WHAT THIS STUDY ADDS
While previous CHIP-related studies have mainly focused on the white population, our study supplemented the Asian population data. In contrast to previous studies, we described the prognostic significance of CHIP in patients who had a first-ever AIS and explored potential mechanisms. Our study included 6016 patients who had a first-ever AIS, and we found that CHIP was associated with short-term recurrent stroke, recurrent ischaemic stroke and combined vascular events, especially when patients under hyperinflammation.
HOW THIS STUDY MIGHT AFFECT RESEARCH, PRACTICE OR POLICY
CHIP is a new risk factor affecting recurrent stroke in patients who had a first-ever AIS, and some inflammatory pathways might be potential mechanisms between CHIP and the prognosis of AIS. Future studies should validate the underlying mechanisms and discuss the impact of inflammation-targeted therapies to improve poor outcomes in patients who had a first-ever AIS.
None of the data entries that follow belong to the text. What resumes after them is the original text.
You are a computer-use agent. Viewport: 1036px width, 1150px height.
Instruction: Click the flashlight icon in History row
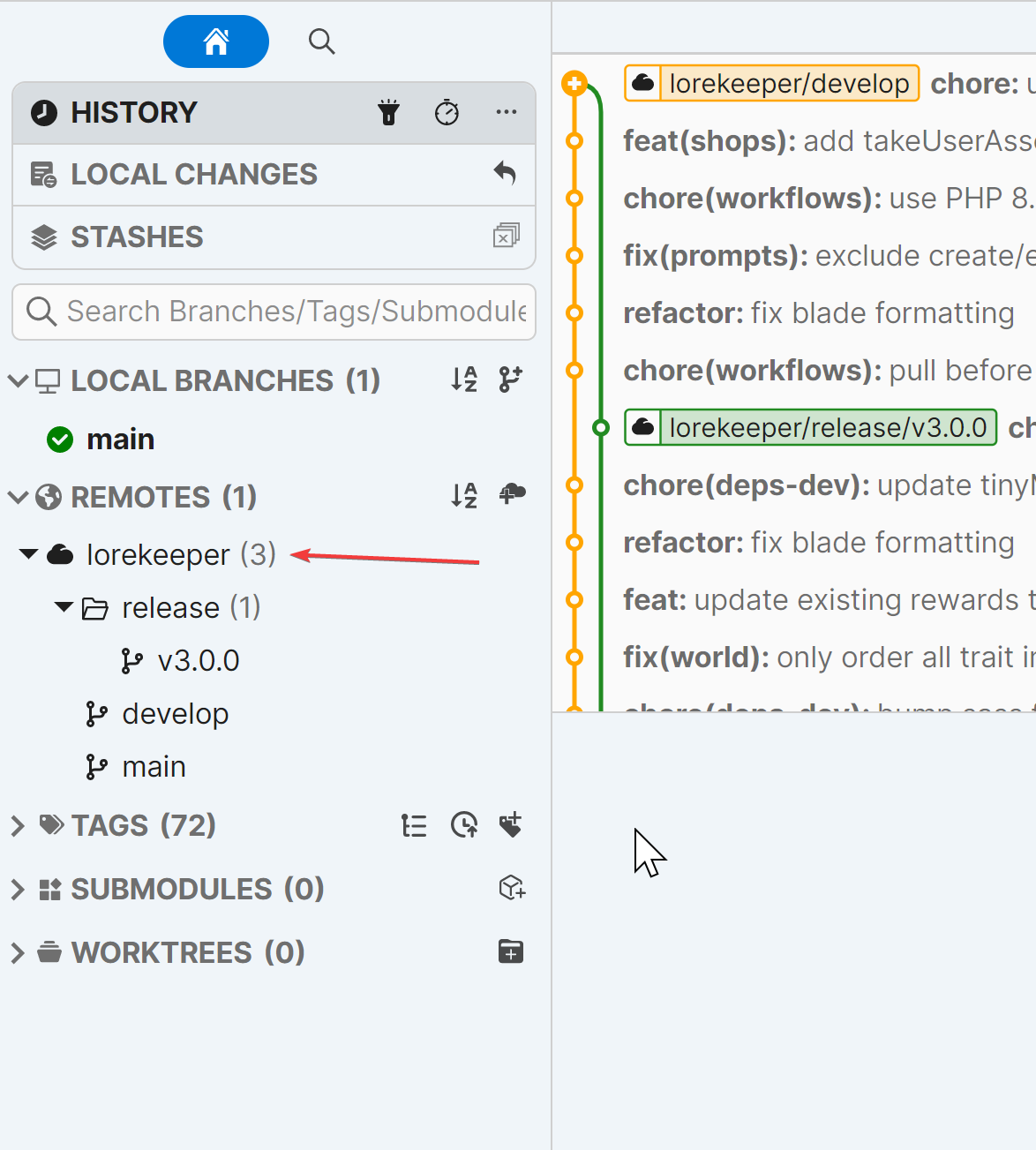(388, 112)
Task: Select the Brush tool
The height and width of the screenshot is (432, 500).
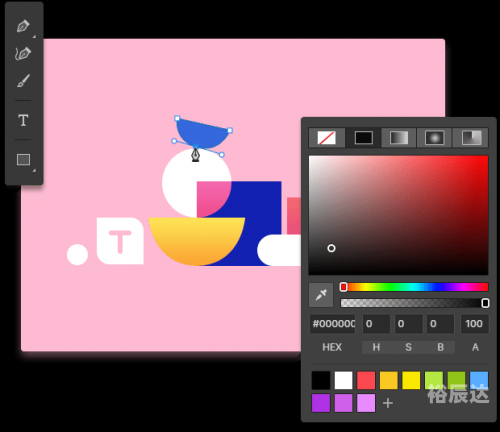Action: tap(23, 81)

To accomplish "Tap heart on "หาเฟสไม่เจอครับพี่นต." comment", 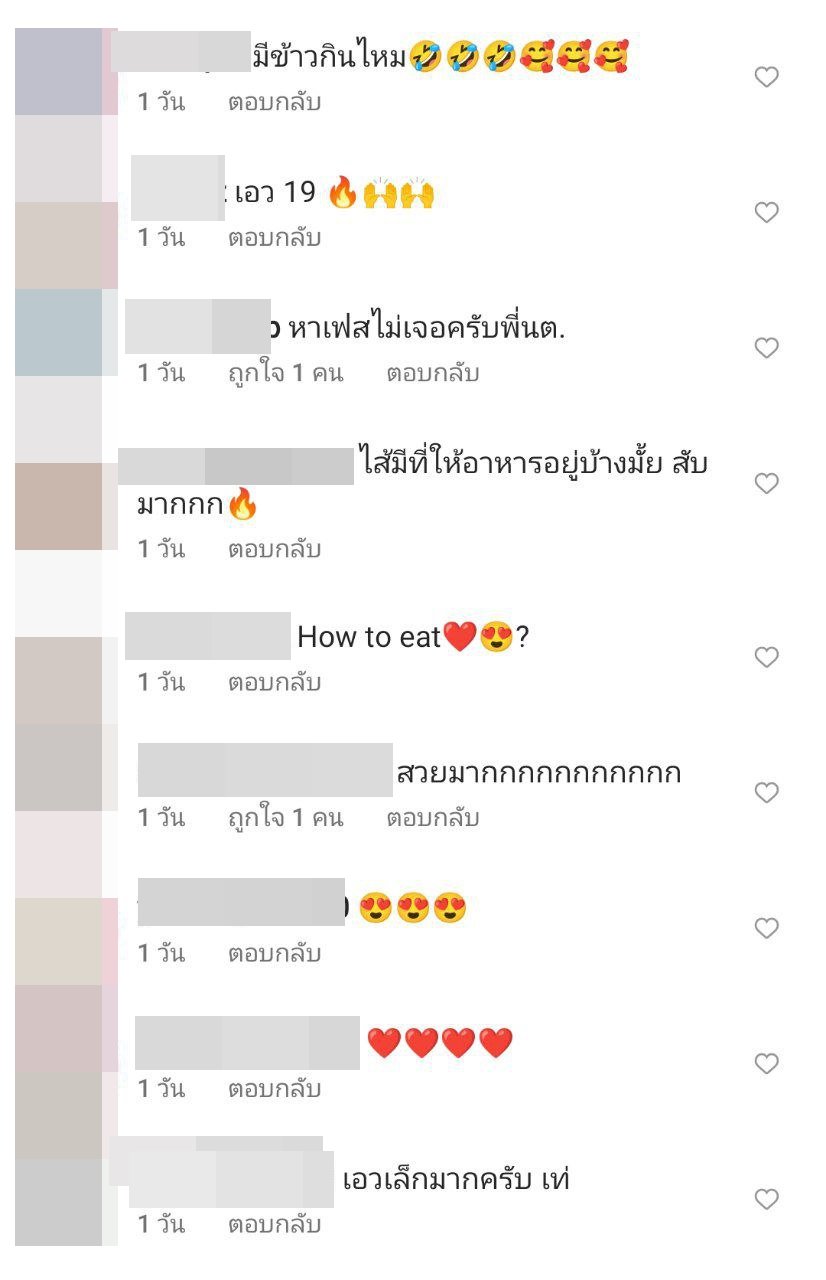I will click(766, 348).
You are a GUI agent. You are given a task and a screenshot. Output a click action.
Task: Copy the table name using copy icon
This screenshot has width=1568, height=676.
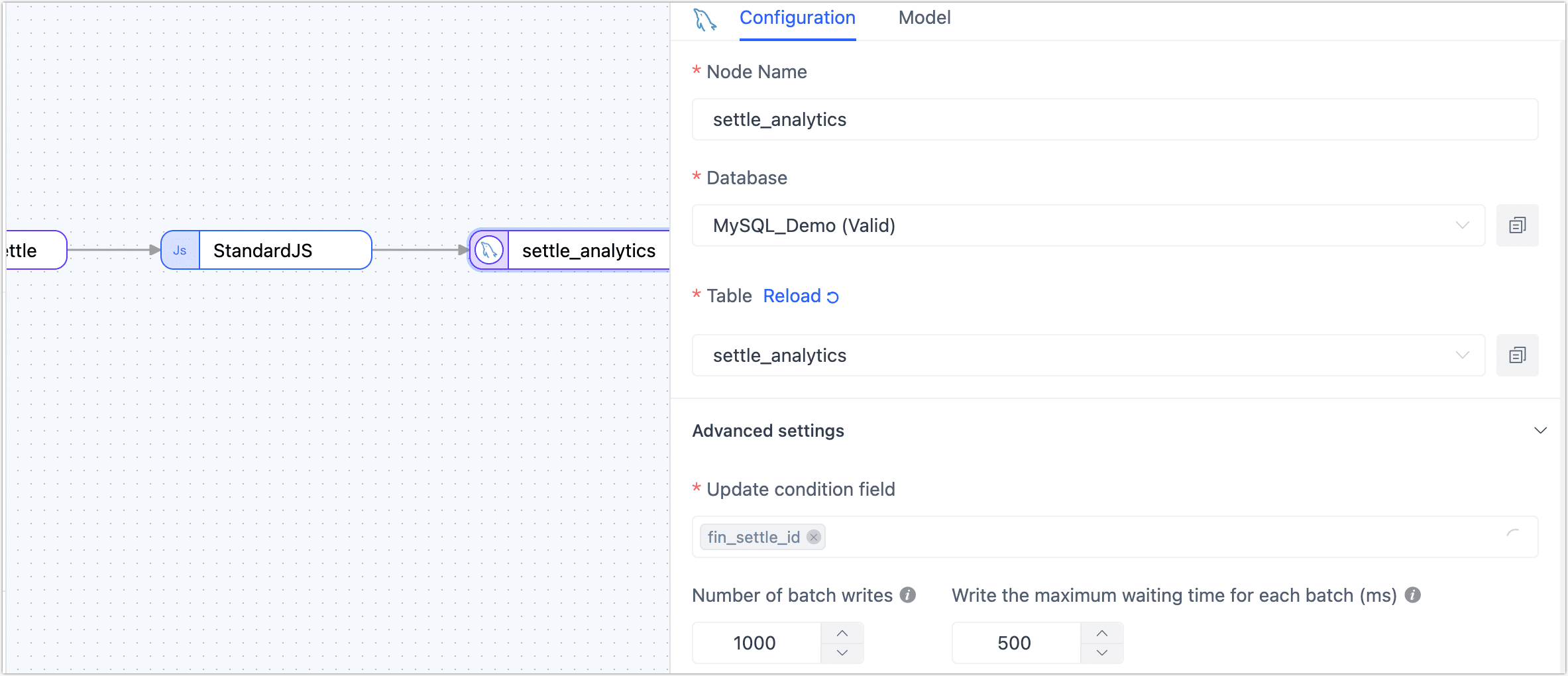1517,355
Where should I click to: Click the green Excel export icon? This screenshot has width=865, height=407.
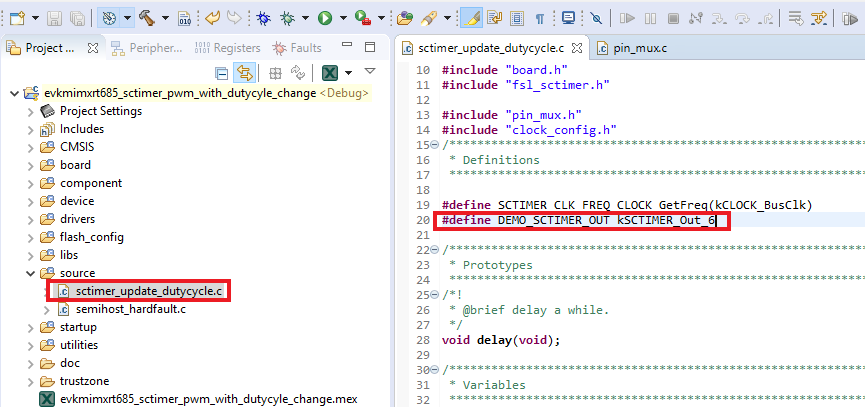[x=328, y=73]
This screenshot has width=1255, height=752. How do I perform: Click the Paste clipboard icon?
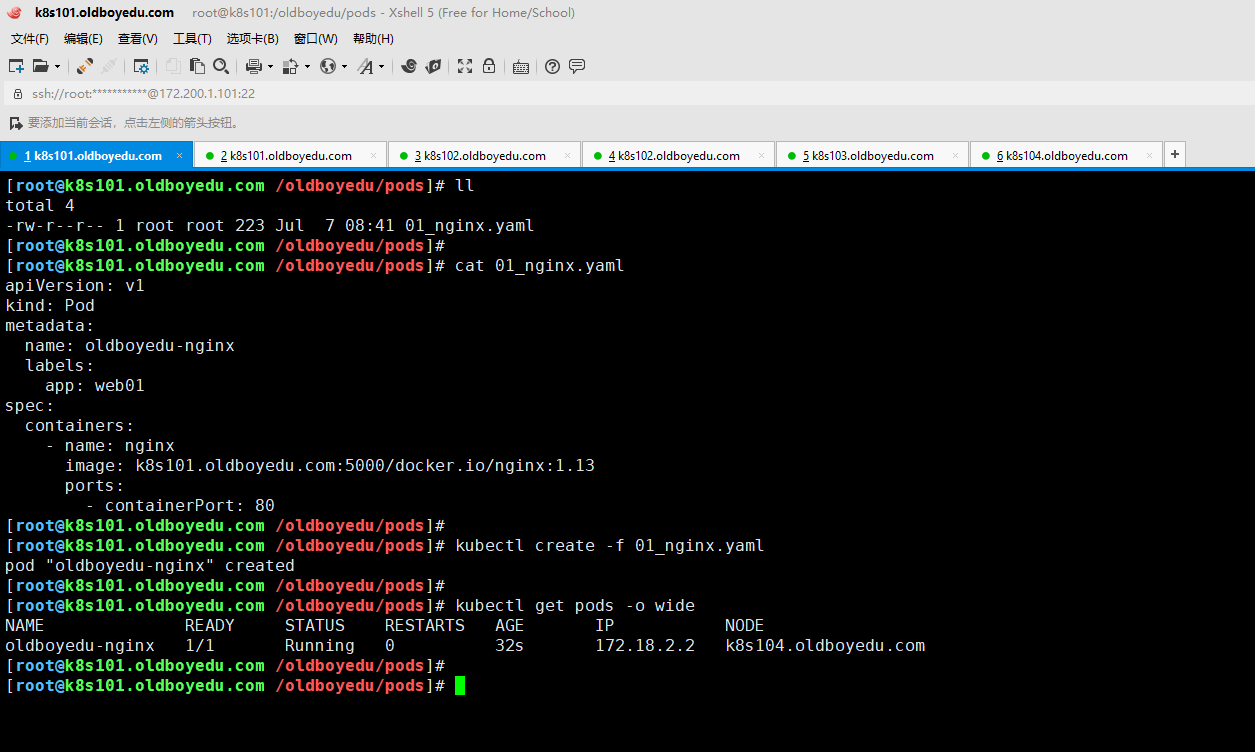[x=197, y=67]
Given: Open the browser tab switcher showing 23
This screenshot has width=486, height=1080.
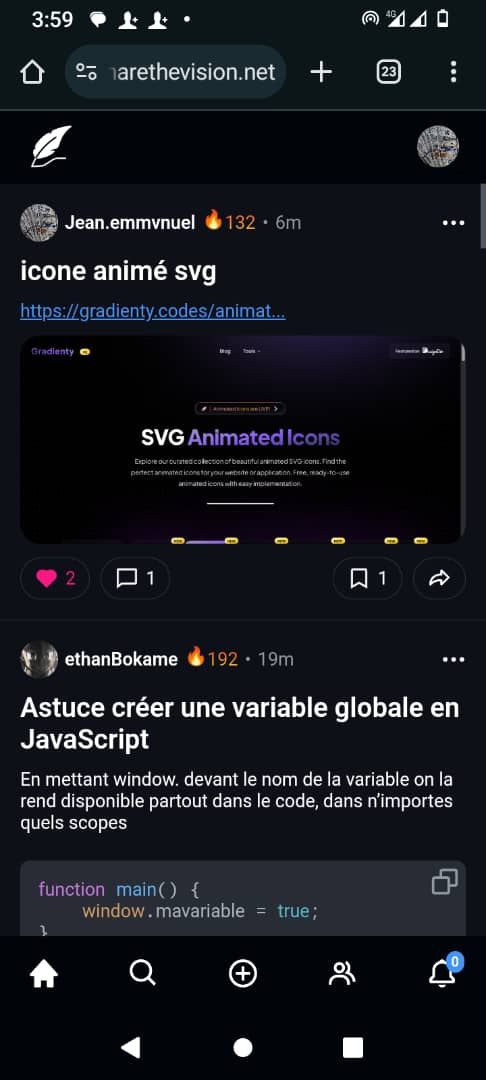Looking at the screenshot, I should (389, 72).
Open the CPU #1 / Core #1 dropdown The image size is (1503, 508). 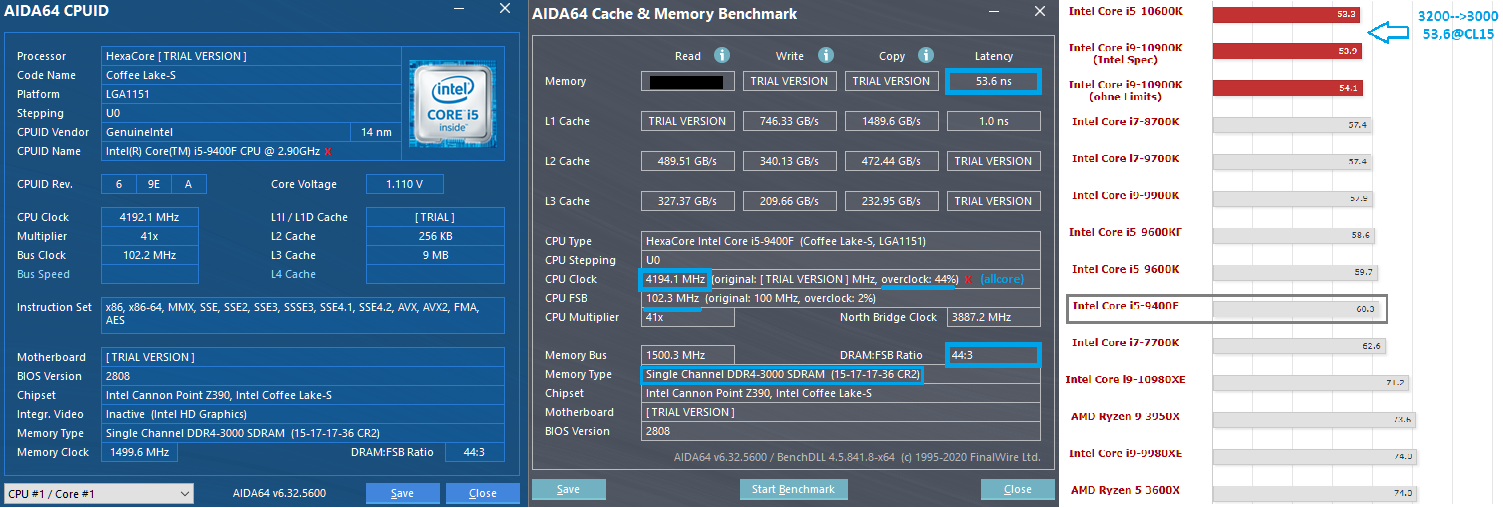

Clonal haematopoiesis of indeterminate potential (CHIP) describes individuals with gene mutations related to haematologic malignancies but without haematologic malignancy or other clonal disorders.1 CHIP is a common consequence of ageing, and evidence shows that it is a new risk factor of atherosclerotic cardiovascular diseases. Mechanistically, CHIP mutations affect immune effector cells and target specific inflammatory mediators, which may efficiently increase the risk of cardiovascular disease.2 3
As a major cause of disability globally, stroke is a chronic disease that is related to age.4 5 In China, the incidence of stroke (first-ever strokes that occurred within 1 year before the record time) is approximately 246.8/100 000 person-years after age standardisation.6 Moreover, patients have a residual risk of recurrence within days or weeks of symptom onset, even after guideline-based prevention and quality care.7 Therefore, more effective intervention methods that target the unconventional risk factors for stroke are needed. Recently, a large-scale genetic study suggested that CHIP increased the risk of stroke.8 However, the potential prognostic significance of CHIP in patients who had a first-ever acute ischaemic stroke (AIS) remains unknown. Hence, we assessed the characteristics of CHIP by whole-genome sequencing (WGS) in a large cohort of patients who had a first-ever AIS and investigated the prognostic significance of CHIP in first-ever AIS.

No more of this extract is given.